Denkst du, dass das eher Entwicklungen sind, die in einer linken Bubble passieren oder finden die auch schon in den Mainstream?
Das klingt ein wenig nach: Entweder – Oder. Ich wünsche mir da ein: Sowohl als auch! Natürlich ist es für mich angenehmer, an Orten aufzulegen, bei denen ich mir sicher bin, dass eine diskriminierungs- und gewaltarme Party möglich ist. Dennoch will ich mich und uns weiter ermutigen, die Vision für ein friedvolles Miteinander und Begegnen auf Augenhöhe auch an Orte zu bringen, an denen wir das vielleicht auf den ersten Blick nicht vermuten.
Was kotzt dich am meisten an der weiß-männlich-hetero dominierten Clubszene an? Was muss sich dringend ändern?
Aggressiv gelebte Bedürftigkeit macht Partys und Orte kaputt. Diese endet leider oft in übergriffigem Verhalten, was natürlich gar nicht klar geht. Auch unachtsame Menschen, die mit einer konsumierenden Haltung in einem Raum sind und nicht verstehen, dass sie maßgeblich für Gelingen oder Scheitern eines kollektiven Zusammenseins mitverantwortlich sind, frustrieren mich. Außerdem wünsche ich mir, dass Musik, Tanz und gemeinsamer Flow wieder wichtiger werden als eine sexuelle Verwertungslogik. Das alles verorte ich jedoch genderunabhängig.

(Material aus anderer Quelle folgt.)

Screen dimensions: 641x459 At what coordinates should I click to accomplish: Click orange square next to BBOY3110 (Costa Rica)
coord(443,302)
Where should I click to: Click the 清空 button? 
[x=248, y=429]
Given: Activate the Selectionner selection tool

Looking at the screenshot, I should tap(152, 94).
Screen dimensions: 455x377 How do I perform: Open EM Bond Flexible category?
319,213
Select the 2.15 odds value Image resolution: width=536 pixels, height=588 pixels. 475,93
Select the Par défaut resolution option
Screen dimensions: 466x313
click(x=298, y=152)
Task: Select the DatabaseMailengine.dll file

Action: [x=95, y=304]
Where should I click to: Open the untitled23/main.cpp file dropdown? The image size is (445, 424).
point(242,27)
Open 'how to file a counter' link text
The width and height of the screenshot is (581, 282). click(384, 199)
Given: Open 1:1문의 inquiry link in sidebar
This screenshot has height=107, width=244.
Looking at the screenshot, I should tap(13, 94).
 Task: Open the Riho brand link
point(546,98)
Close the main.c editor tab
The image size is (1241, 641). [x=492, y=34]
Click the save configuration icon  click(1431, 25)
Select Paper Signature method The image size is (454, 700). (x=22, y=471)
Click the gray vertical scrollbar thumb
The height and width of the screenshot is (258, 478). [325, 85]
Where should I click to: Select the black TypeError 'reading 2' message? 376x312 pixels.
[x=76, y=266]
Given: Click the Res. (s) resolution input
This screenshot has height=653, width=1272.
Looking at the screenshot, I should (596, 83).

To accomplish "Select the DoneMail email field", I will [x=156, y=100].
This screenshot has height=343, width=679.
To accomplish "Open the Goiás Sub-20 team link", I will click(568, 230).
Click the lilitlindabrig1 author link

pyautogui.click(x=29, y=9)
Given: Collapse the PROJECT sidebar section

Für Supernova stellst du ein Set zur Verfügung. Hast du Bock ein paar Worte zu dem Set zu sagen?
Es wurde bereits bei der Podcastreihe Autopoiesis veröffentlicht, die ich weiter empfehlen möchte, ein Dank an Amperia an dieser Stelle [Zu finden bei mixcloud unter „Autopoiesis“, Anm.d.R]. Musikalisch ist es eine housige und verspieltere Variante des ConcreteTechno, den ich sonst im Club auflege. Es hat Spaß gemacht die Tracks zusammenzustellen!
…Möchtest du noch irgendwas loswerden?
“Female“ is not a genre! Musik ist und bleibt das Wichtigste. Und bitte hört auf „DJane“ zu sagen. Nicht, dass Tarzan plötzlich vorbeikommt.